The Tenth Circuit affirmed the district court’s decision. Petitioner sought coverage for his son’s residential treatment costs from his employer’s ERISA benefits insurer. Respondent’s delegated third-party plan administrator, Magellan, originally denied the claim and explained that Petitioner’s son qualified for intensive outpatient treatment, but not for residential treatment. Magellan affirmed its initial denial of residential treatment benefits through several appeals by both Petitioner and the residential treatment center. Having exhausted his administrative appeals, Petitioner filed this action challenging Respondent’s denial of benefits under ERISA. On appeal, Petitioner alleges 1) that the district court erred by denying his motion to strike and allowing the VSA into evidence, 2) that the district court erred in reviewing Respondent’s denials of benefits under an arbitrary and capricious, rather than a de novo, standard, and 3)  that Respondent improperly denied him benefits under the terms of his ERISA benefits plan.

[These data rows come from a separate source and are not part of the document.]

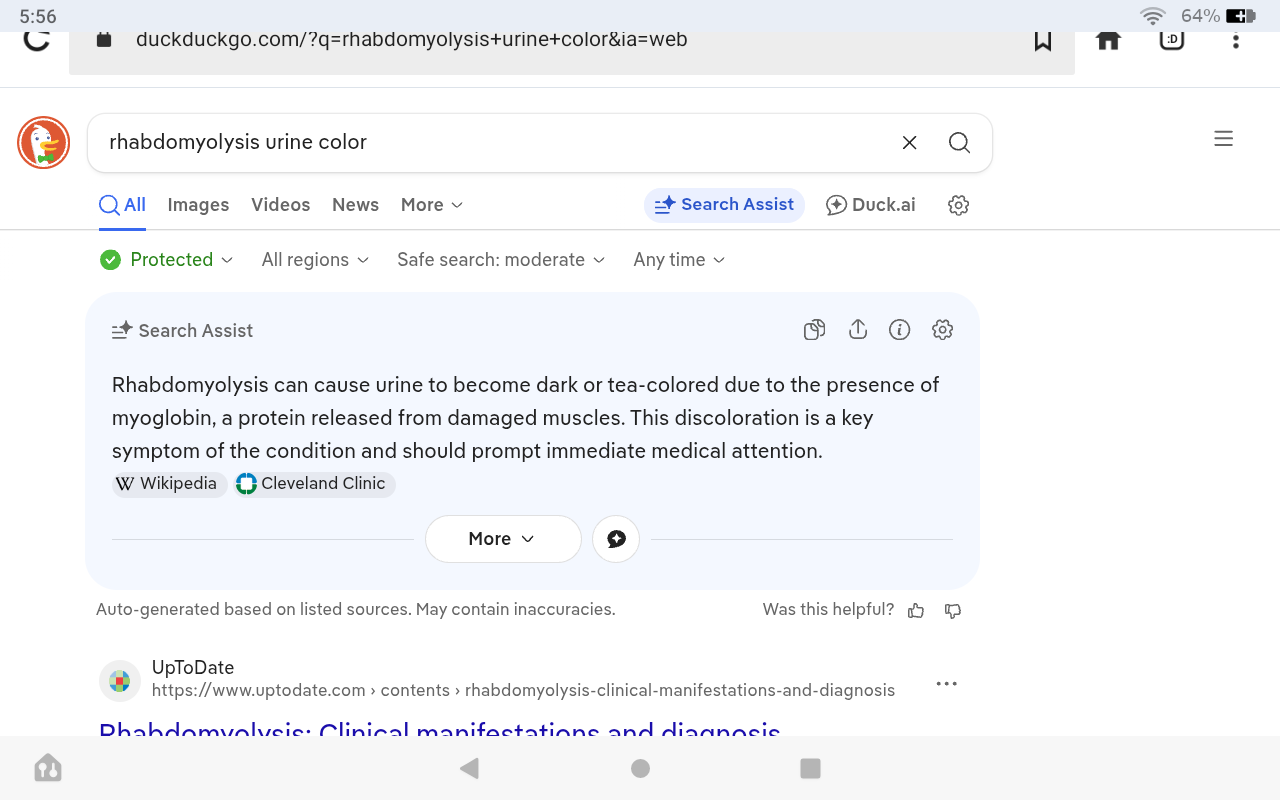The width and height of the screenshot is (1280, 800).
Task: Toggle the Search Assist button
Action: click(724, 205)
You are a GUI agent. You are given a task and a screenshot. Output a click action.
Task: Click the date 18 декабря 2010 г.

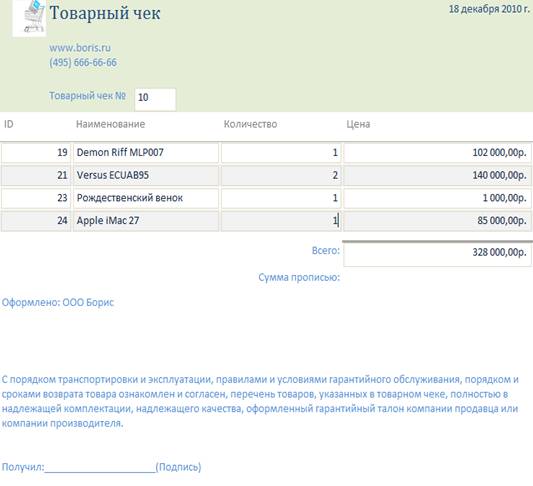[x=489, y=9]
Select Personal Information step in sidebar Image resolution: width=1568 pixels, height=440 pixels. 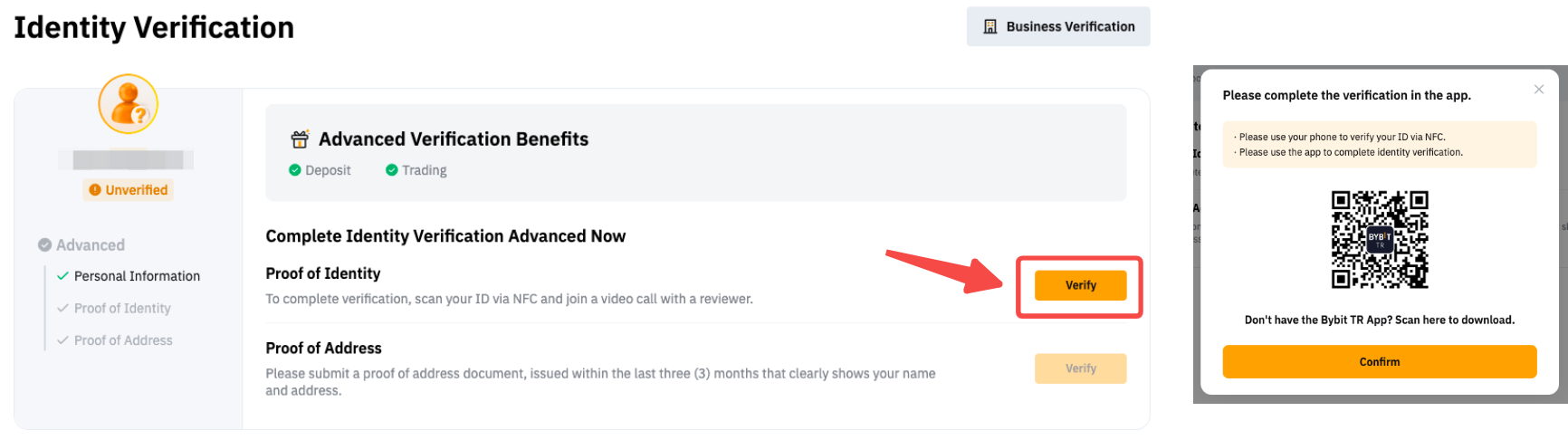pyautogui.click(x=137, y=276)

The Court disagreed with all of Petitioner’s contentions. The Court refused to overturn the district court’s ruling because that court permissibly exercised its discretion and Respondent’s failure to disclose was harmless or justified. The Court also found that, to the extent it must independently assess the deference to which Magellan is entitled, Magellan was entitled to deferential review and that review should be under an arbitrary and capricious standard. And, under this standard, the administrator’s decision was reasonable, made in good faith, and supported by substantial evidence.

Federal Health Care Reform to Be Reviewed by the Supreme Court

On Monday, November 14, 2011, the United States Supreme Court agreed hear oral argument regarding the constitutionality of last year’s federal health care reform law, the Patient Protection and Affordable Care Act. The justices announced their decision to hear issues from state appeals in a brief order issued Monday.

SCOTUSblog reports that oral arguments are likely to be held in March. A ruling is expected to be issued in June.

Setting the stage for a historic constitutional confrontation over federal power, the Supreme Court on Monday granted three separate cases on the constitutionality of the new federal health care law, and set aside 5 1/2 hours — probably in March — for oral argument.  The Court, however, did not grant all of the issues raised and it chose issues to review only from three of the five separate appeals before it.  It is unclear, at this point, whether all of the cases will be heard on a single day.

The Court will hold two hours of argument on the constitutionality of the requirement that virtually every American obtain health insurance by 2014, 90 minutes on whether some or all of the overall law must fail if the mandate is struck down, one hour on whether the Anti-Injunction Act bars some or all of the challenges to the insurance mandate, and one hour on the constitutionality of the expansion of the Medicaid program for the poor and disabled.   The Court chose those issues from appeals by the federal government, by 26 states, and by a business trade group.  It opted not to review the challenges to new health care coverage requirements for public and private employers.  It left untouched petitions by a conservative advocacy group, the Thomas More Law Center, and three of its members, and by Liberty University and two of its employees.

Accepting the constitutional dispute on its very first examination of the cases brought to it speedily by lawyers, the Court wrote three separate orders outlining how it would deal with the cases.  That meant that they would not be grouped together, but that they likely will be heard close together, if not back-to-back on a single day.

The allotment of 5 1/2 hours for oral argument appeared to be a modern record; the most recent lengthy hearing came in a major constitutional dispute over campaign finance law in 2003, but that was only for 4 hours.   The length of time specified for the health care review was an indication both of the complexity of the issues involved, and the importance they hold for the constitutional division of power between national and state governments.

Colorado is one of the twenty-six states joining Florida in challenging the law.